Work required:
Sort through the entries below and pull out lines containing the word "Instagram".

===== Records for this exercise =====

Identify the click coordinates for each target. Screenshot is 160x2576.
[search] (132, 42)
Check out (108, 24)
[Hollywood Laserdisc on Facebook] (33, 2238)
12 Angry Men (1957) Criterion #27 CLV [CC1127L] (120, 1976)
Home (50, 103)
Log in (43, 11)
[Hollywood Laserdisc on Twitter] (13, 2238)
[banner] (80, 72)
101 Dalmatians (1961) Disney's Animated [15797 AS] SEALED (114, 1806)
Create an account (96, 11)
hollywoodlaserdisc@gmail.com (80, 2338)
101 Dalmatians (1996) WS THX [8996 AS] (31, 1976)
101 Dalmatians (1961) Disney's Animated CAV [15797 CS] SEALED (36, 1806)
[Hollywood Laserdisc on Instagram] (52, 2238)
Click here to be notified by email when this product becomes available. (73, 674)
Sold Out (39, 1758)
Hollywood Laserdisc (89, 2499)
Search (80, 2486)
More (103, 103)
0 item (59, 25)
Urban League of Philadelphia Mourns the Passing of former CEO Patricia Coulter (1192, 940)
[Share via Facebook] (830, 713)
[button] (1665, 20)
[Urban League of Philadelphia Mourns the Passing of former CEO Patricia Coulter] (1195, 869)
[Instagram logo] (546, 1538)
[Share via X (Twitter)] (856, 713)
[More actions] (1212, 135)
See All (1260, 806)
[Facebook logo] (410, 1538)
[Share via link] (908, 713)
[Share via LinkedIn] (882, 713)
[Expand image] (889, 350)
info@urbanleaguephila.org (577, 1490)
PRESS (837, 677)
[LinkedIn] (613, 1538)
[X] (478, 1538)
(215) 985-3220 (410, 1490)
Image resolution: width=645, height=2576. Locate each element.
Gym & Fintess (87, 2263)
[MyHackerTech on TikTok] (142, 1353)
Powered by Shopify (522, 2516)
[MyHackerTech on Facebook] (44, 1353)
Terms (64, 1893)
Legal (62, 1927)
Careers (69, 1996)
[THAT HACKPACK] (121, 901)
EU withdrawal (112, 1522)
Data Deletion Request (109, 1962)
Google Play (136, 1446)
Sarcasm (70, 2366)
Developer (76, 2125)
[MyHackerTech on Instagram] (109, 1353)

=====

Answer section:
[Hollywood Laserdisc on Instagram] (52, 2238)
[Instagram logo] (546, 1538)
[MyHackerTech on Instagram] (109, 1353)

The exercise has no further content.